__DOCUMENT EXTRACT__:
__________________________________________________

The corresponding inputs to the fragment function also use the same function constants.

fragment float4
fragmentLighting(ColorInOut in [[stage_in]],
                 constant AAPLUniforms         & uniforms         [[ buffer(kBufferIndexUniforms) ]],
                 constant AAPLMaterialUniforms & materialUniforms [[ buffer(kBufferIndexMaterialUniforms) ]],
                 texture2d<float>   baseColorMap         [[ texture(kTextureIndexBaseColor),        function_constant(has_base_color_map) ]],
                 texture2d<float>   normalMap            [[ texture(kTextureIndexNormal),           function_constant(has_normal_map) ]],
                 texture2d<float>   metallicMap          [[ texture(kTextureIndexMetallic),         function_constant(has_metallic_map) ]],
                 texture2d<float>   roughnessMap         [[ texture(kTextureIndexRoughness),        function_constant(has_roughness_map) ]],
                 texture2d<float>   ambientOcclusionMap  [[ texture(kTextureIndexAmbientOcclusion), function_constant(has_ambient_occlusion_map) ]],
                 texturecube<float> irradianceMap        [[ texture(kTextureIndexIrradianceMap),    function_constant(has_irradiance_map)]])

Creating Different Pipelines

This sample uses three different MTLRenderPipelineState objects, each representing a different LOD. Specializing functions and building pipelines is expensive, so you should always perform these tasks asynchronously before starting your render loop. When the AAPLRenderer object is initialized, each LOD pipeline is created asynchronously by using dispatch groups, completion handlers, and notification blocks.

__________________________________________________

__ROWS__:
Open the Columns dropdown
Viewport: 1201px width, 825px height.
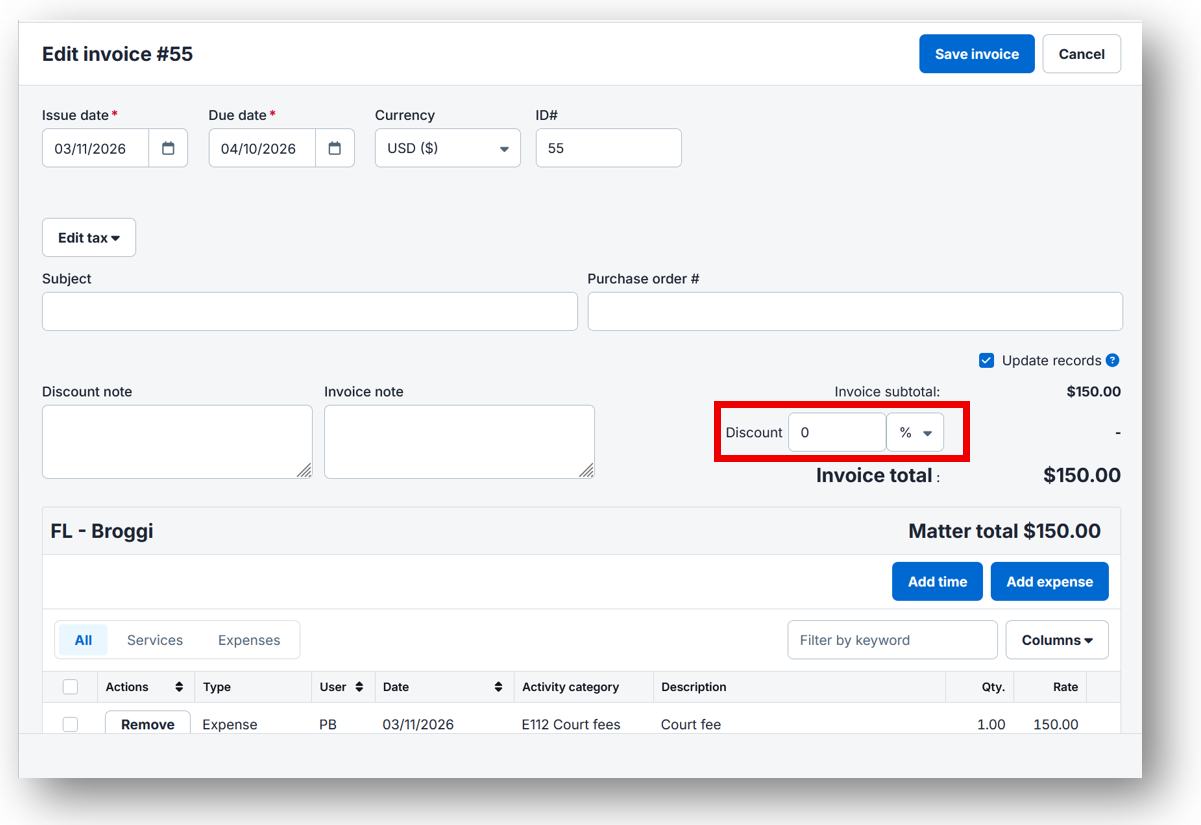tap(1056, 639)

__________________________________________________

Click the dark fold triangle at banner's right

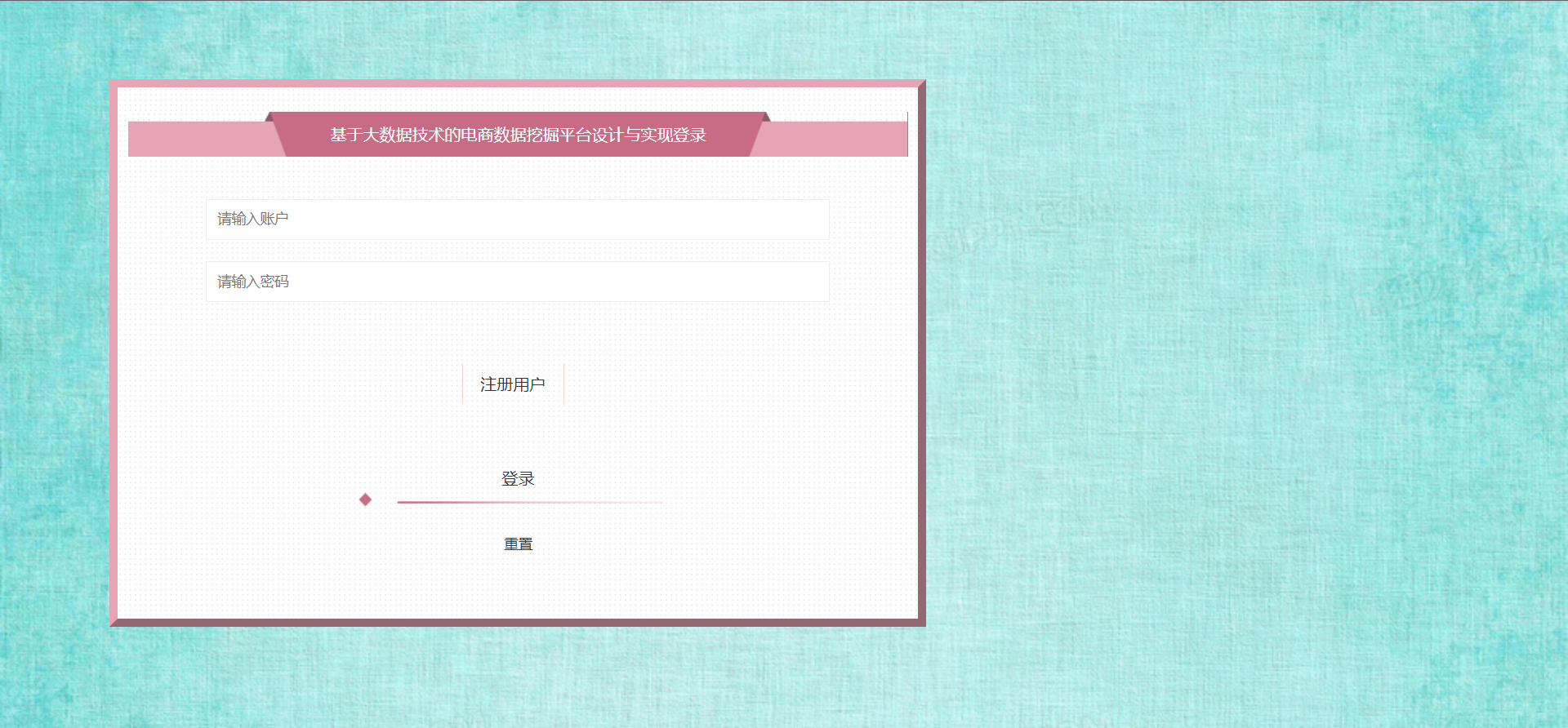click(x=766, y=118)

__________________________________________________

__EXERCISE INSTRUCTIONS__:
#1 In the Metal excerpt, how many MTLRenderPipelineState objects does the sample use?
#2 Copy the rows word for word, covering the stretch from the line containing "Open the Columns dropdown" through the line containing "tap(1056, 639)", and leave the pictures out.
The rows and the Metal excerpt are unrelated material.

__THE ANSWERS__:
#1 Three, each representing a different LOD.

#2
Open the Columns dropdown
Viewport: 1201px width, 825px height.
tap(1056, 639)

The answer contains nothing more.